Each float4 is 128-bits wide, so threads 0,4,8 & 12 would access banks 0-3; Thread 1,5,9 & 13 banks 4-7?
This would suggest that bank conflicts are only avoidable when using 32-bit (or less) data items. Is that true?

Also, how much do the numbers you give (memory sizes, warps, etc) vary across the various nvidia processors?

All of this seems to mean you need to write highly specialised code for each type of compute device. How much performance are we sacrificing if we write more generic code?

Hi Paul,

"So what happens when using (for example) a float4 array and each thread accesses successive items?

Each float4 is 128-bits wide, so threads 0,4,8 & 12 would access banks 0-3; Thread 1,5,9 & 13 banks 4-7?
This would suggest that bank conflicts are only avoidable when using 32-bit (or less) data items. Is that true?"

In this case the float4 data is mapped across 4 banks. Each bank entry is only 32 bits wide on current hardware. So the first 4 threads would read their respective data with no bank conflict. The 5th thread read would result in a bank conflict since it would overlap with the first and so forth. Although the -N constructs (where N > 1) are supported, the benefit from packing data into the vector type when shared memory is used isn't really there from my understanding.

Note that bank conflicts can only occur when more than one thread in a single half-warp is accessing the same bank (with the exception of broadcast, of course). This is because a separate read/write instruction is issued by the hardware for each half-warp.

"Also, how much do the numbers you give (memory sizes, warps, etc) vary across the various nvidia processors?"

On all hardware currently programmable with OpenCL or CUDA compute 1.1 or higher a warp is by definition 32 threads. There was talk that at some point a warp would no longer be serviced as two half-warps in future hardware. But I can't find the reference to where I heard/read that, so I'm not certain what/when/where that will change.

On current hardware (compare say NVIDIA compute 1.0 vs. 1.2 hardware, for example), there are significant differences in what is done as a coalesced load versus uncoalesced. For example, on 1.0 hardware all threads must participate in a data load for the load to occur as a single transaction, whereas on 1.2 or higher hardware, that is not the case (the hardware will detect that using a set of heuristics).

All of that effectively means you may need to target multiple types of hardware to get optimal performance. However, if you can, target layout data and access patterns for the dumbest hardware, and you'll get the performance for free on all future hardware. Easier said than done sometimes, of course :)

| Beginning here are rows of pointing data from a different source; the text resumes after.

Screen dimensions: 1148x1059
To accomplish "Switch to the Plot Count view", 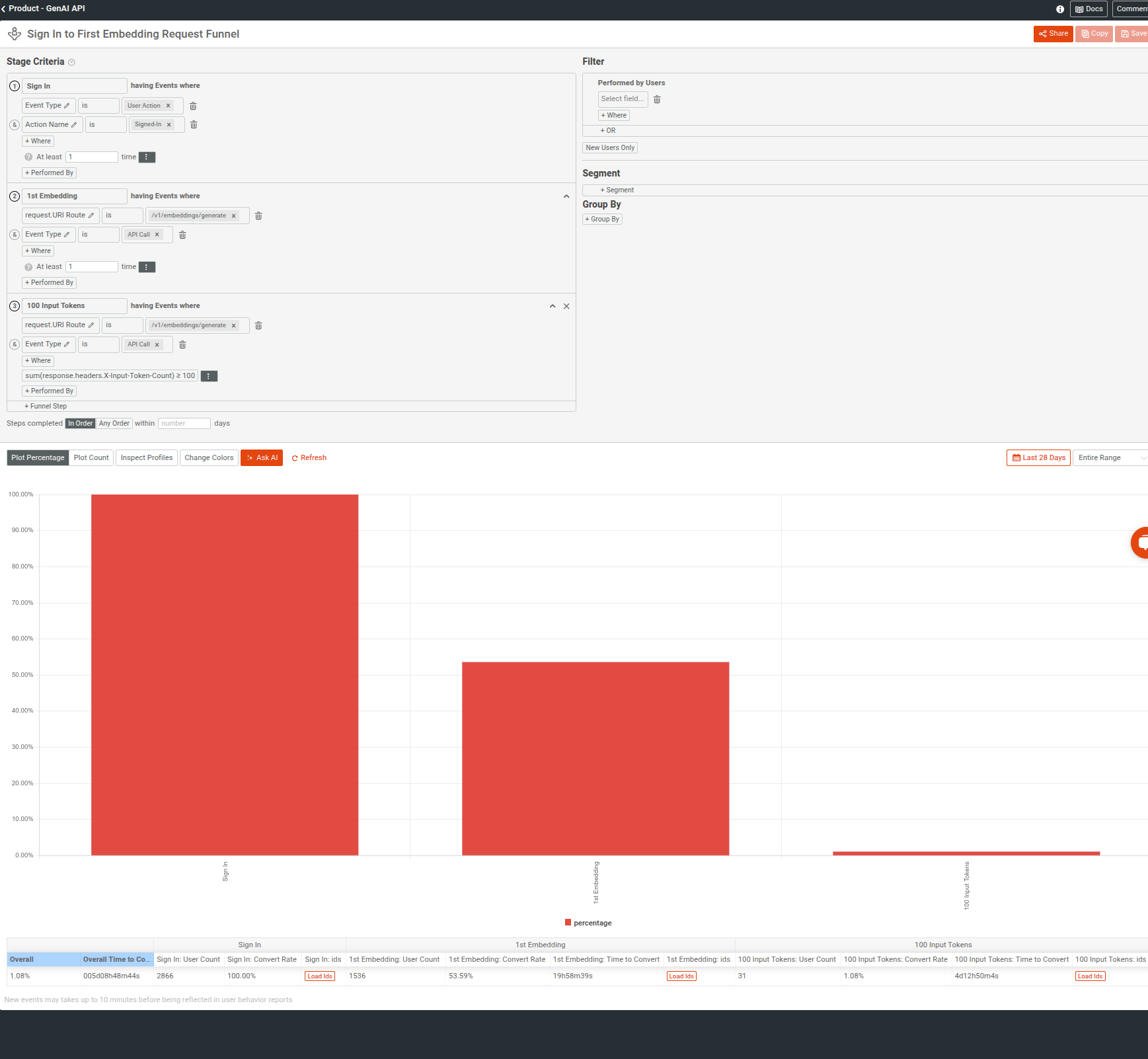I will (91, 457).
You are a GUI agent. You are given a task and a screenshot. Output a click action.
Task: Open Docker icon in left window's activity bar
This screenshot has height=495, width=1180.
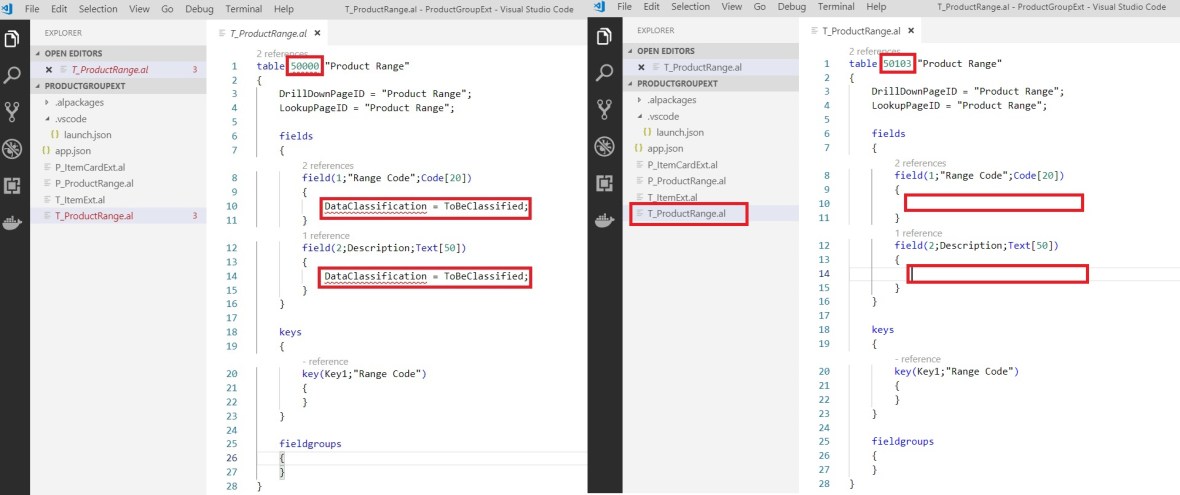[13, 222]
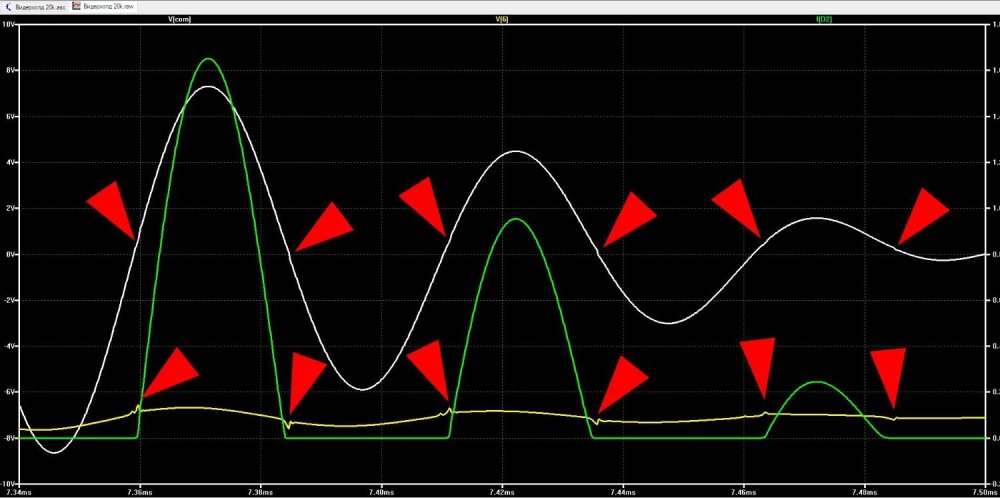
Task: Click the 0V tick on the left axis
Action: (10, 254)
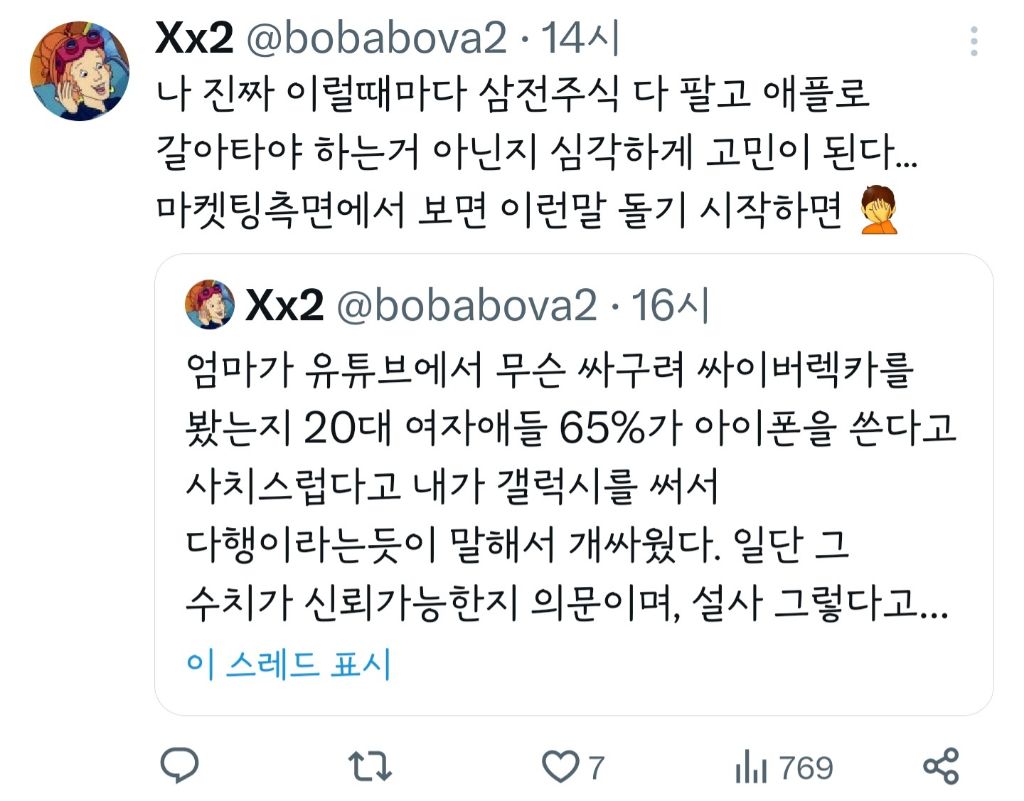The height and width of the screenshot is (801, 1024).
Task: Open Xx2 display name on main tweet
Action: [x=194, y=38]
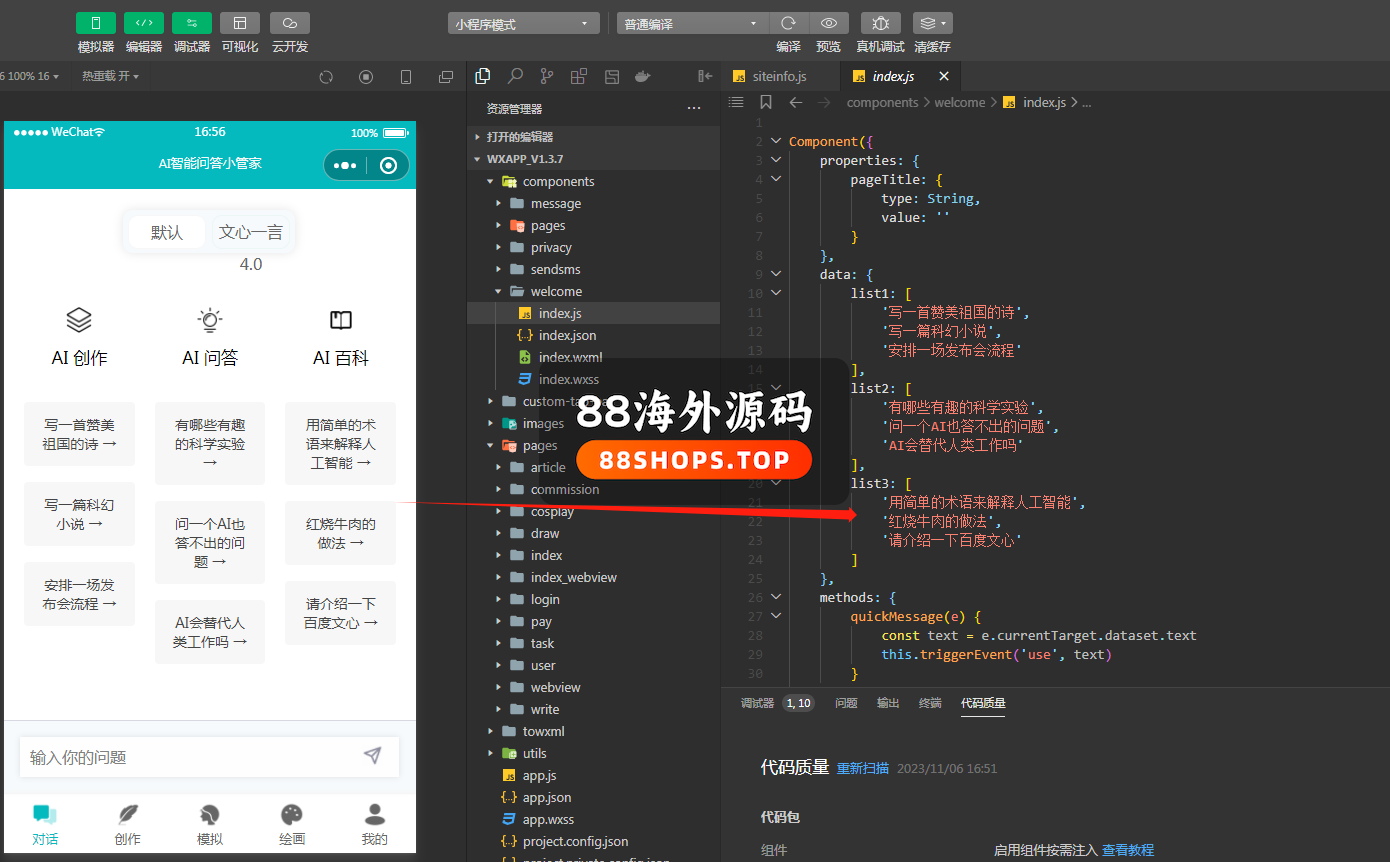Switch model to 文心一言 option

point(250,232)
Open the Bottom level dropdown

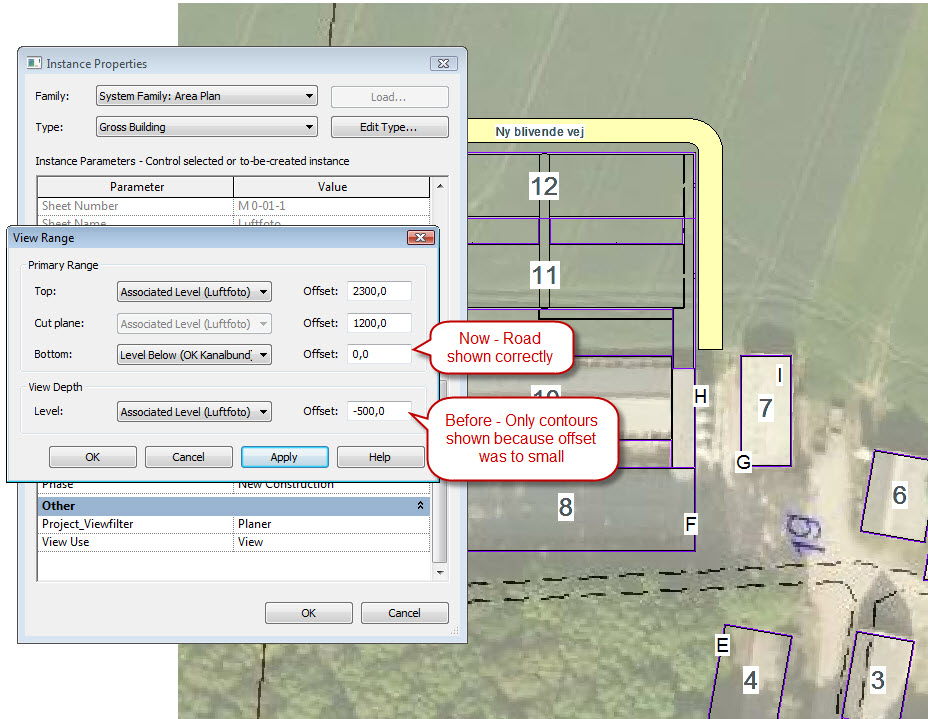click(263, 354)
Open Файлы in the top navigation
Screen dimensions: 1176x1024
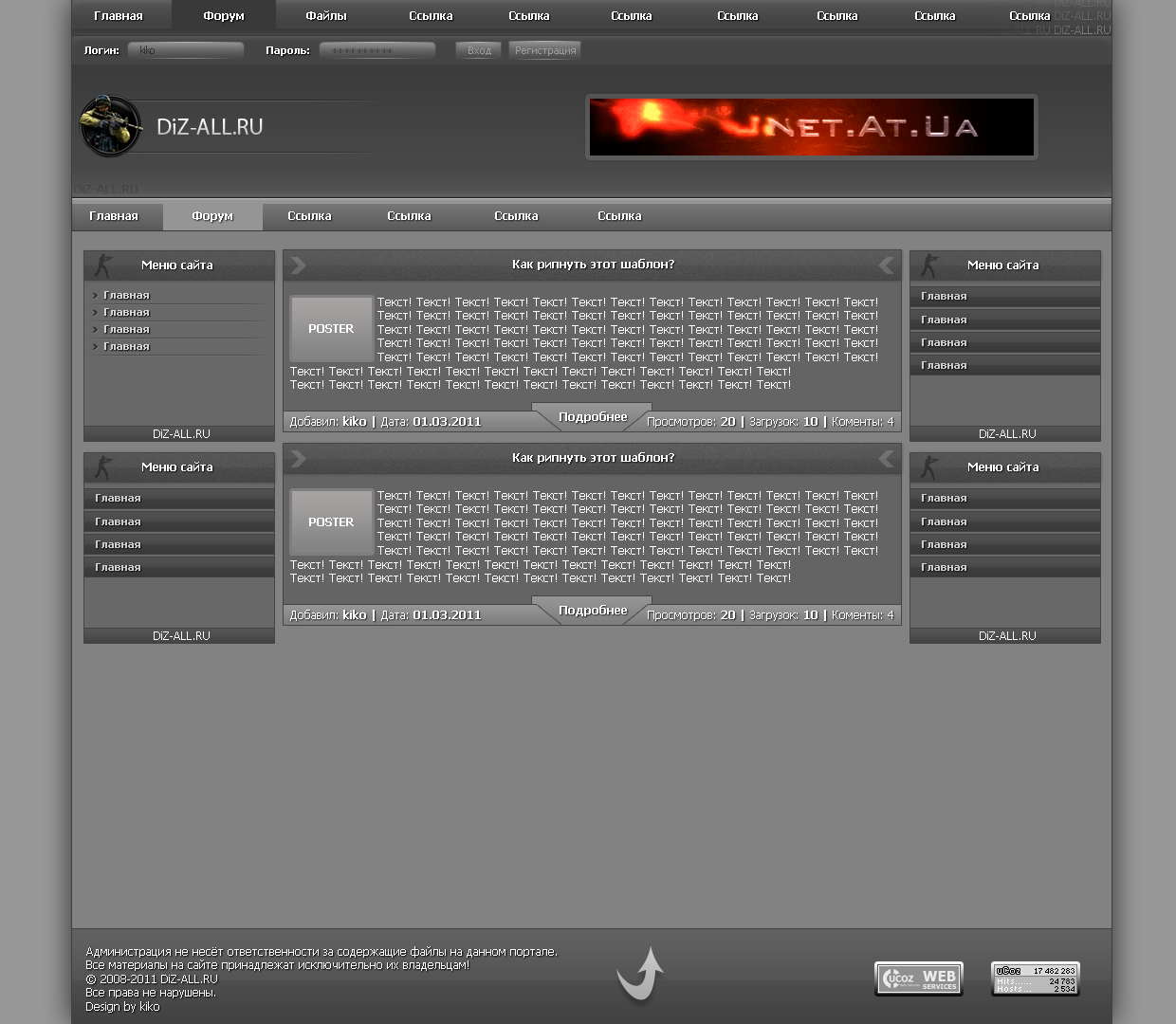coord(325,16)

"All of this seems to mean you need to write highly specialised code for each type of compute device. How much performance are we sacrificing if we write more generic code?"

That's really application dependent as I'm sure you can imagine. However, I've found that trying to refactor code for the lowest hardware I need to support gives me big wins in the end on the newer hardware (and more important for me, when I back port the optimized code/data structures to the CPU). I tend to use the approach of optimizing where needed or when something comes up. Unfortunately, GPUs are simply not as forgiving as CPUs. At least not yet.

HTH,

Dave

Yes. That is correct. A 64B segment will be written sequentially across all 16 banks if the type is sizeof(32-bit).

Regarding registers. Each SP has access to 2K entries in the register file that is shared (16K entries per SM). The total register file size is 64KB (which is double the size on the G80 series). The registers are allocated and partitioned at compile time by the JIT compiler for the given kernel and card.

Hope that helps,

Dave